Influence of biodegradable polyurethane foam on biocoenosis and sludge activity in reactors simulating low-load wastewater treatments

Highlights

• Fully aliphatic PUR foam is used as biofilm carrier and substrate source.

• Wastewater plant simulation shows a positive impact of the added foam.

• Hydrophilicity and open pore structure ensure successful biofilm attachment and immobilization.

Abstract

Hydrophilic and fully aliphatic polyurethane (PUR) foam exhibiting a highly open cellular structure was used as a biodegradable biofilm carrier that would serve simultaneously as a nutrient source. A one-month laboratory testing in a reactor simulating domestic wastewater treatment plants was conducted based on chemical and hydrobiological analyses as well as evaluation of microorganism development and enzymatic activity. It was found that PUR foam can successfully serve as a carrier for microorganisms and simultaneously can be biodegraded when the supply of nutrition is limited.

Introduction

Polyurethane (PUR) foams exhibit widespread use in many industrial sectors and applications due to their fast and simple preparation, tuneable cellular morphology and versatile end-use properties [1]. More particularly, the high specific surface area and high open-pore content of PUR foams make them suitable media for efficient biofilm formation and microorganism immobilization [2]. Therefore, their application in environmental technologies such as biofiltration [3], [4], sorption of pollutants [3], [5], [6], [7] and pesticides [8] has been recently reported.

The first mention of the use of PUR foams as biofilm carriers in wastewater treatment plants (WWTPs) appeared in the 1990s [9], [10]. The application was aimed to prolong the function of activated sludge and to intensify the development of nitrification and denitrification processes. Aerated reactors (activation tanks) containing PUR foam carriers have exhibited increased microorganism concentrations in the activated sludge and consequently intensified nutrient removal (substances containing carbon, nitrogen and phosphorus) which helped to reduce eutrophication; lower concentrations of nutrients leave WWTP with less burden on the environment [11], [12], [13], [14], [15]. Moreover, PUR foams have also been shown to possess good sorption properties for organic pollutants in wastewater (residual pharmaceuticals, persistent organic pollutants etc.) [16], [17]. In addition, the study of Chu et al. [13], confirmed higher genus/species diversity of microorganisms in reactors with PUR foam carriers than in conventional reactors [13]; typically, in ecotoxicology studies, biodiversity is an important marker, signifying the quality of the studied medium. PUR foams have also been tested in anaerobic reactors for the capture of sulphurous decomposition products where their unpleasant odour is inconvenient for the surroundings of biogas plant stations [18], [19]. The application of PUR foam carriers increased the yield of sludge in anaerobic reactors, thus helping to transform organic waste into methane as well as to reduce the amount of nutrients-especially nitrogen and carbon [20], [21], [22].

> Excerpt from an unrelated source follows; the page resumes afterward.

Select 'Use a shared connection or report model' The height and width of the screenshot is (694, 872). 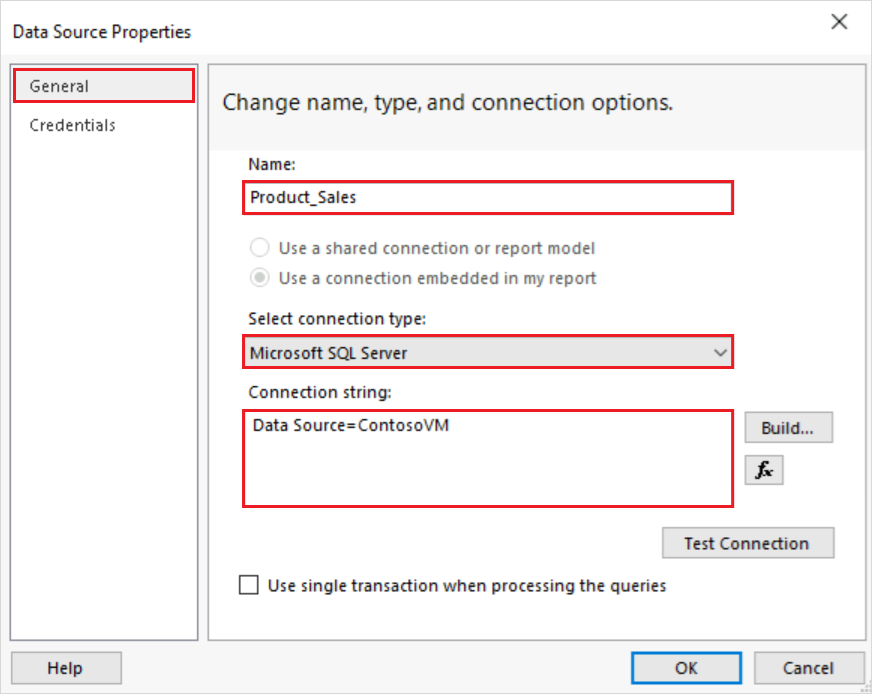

Recently, PUR foam carriers have also been studied in domestic WWTPs [23] and shown to decrease both COD_Cr (chemical oxygen demand, corresponding to the amount of carbon substrate) and ammonium-N (NH₄⁺ and NH₃) values in drain water [24].

However, all the above-mentioned studies used conventional aromatic PUR foams as inert carriers for microbial attachment, where the energy source for (micro)organisms (bacteria and fungi) growth was provided from soluble organic impurities in wastewater. In the case of low-load (typically domestic) WWTPs, it is difficult to ensure a constant supply of nutrients which can lead to the death of microorganisms and thus to a significant reduction in the efficiency of biological wastewater treatment. Therefore, biodegradable polymers, such as cross-linked starch/polycaprolactone or poly(3-hydroxybutyrate-co-3-hydroxy valerate)/polylactic acid blends, have been tested in WWTPs serving as (micro)organism carriers and simultaneously as an additional source of nutrients [25], [26]. So far, these biodegradable blends used were prepared as highly dense, bulk materials with low surface area and consequently with relatively low ability to support biofilm growth. Therefore, it is highly desirable to design a highly porous, biodegradable material that can be applied simultaneously as an efficient biofilm carrier and nutrient source for WWTP.

In this work, fully aliphatic polyester-ether PUR foam was prepared and used as a biodegradable biomass carrier and alternative nutrient source for a 1-month laboratory test in a simplified SBR (sequence badge reactor) set-up simulating domestic WWTPs [27]. The period of one month was chosen based on several studies [12], [28], [29] showing that firstly, after this time period the biomass has reached a steady state of a balanced ecosystem and/or secondly, a short-term reaction of the biomass simulating periods of nutrition supply shortage in low-load WWTPs was studied and 1 month would be the maximum time for such a low-load period. The effect of the added biodegradable PUR foam carrier on biofilm development and diversity in the activated sludge was evaluated together with enzymatic activity and hydro-chemical parameters.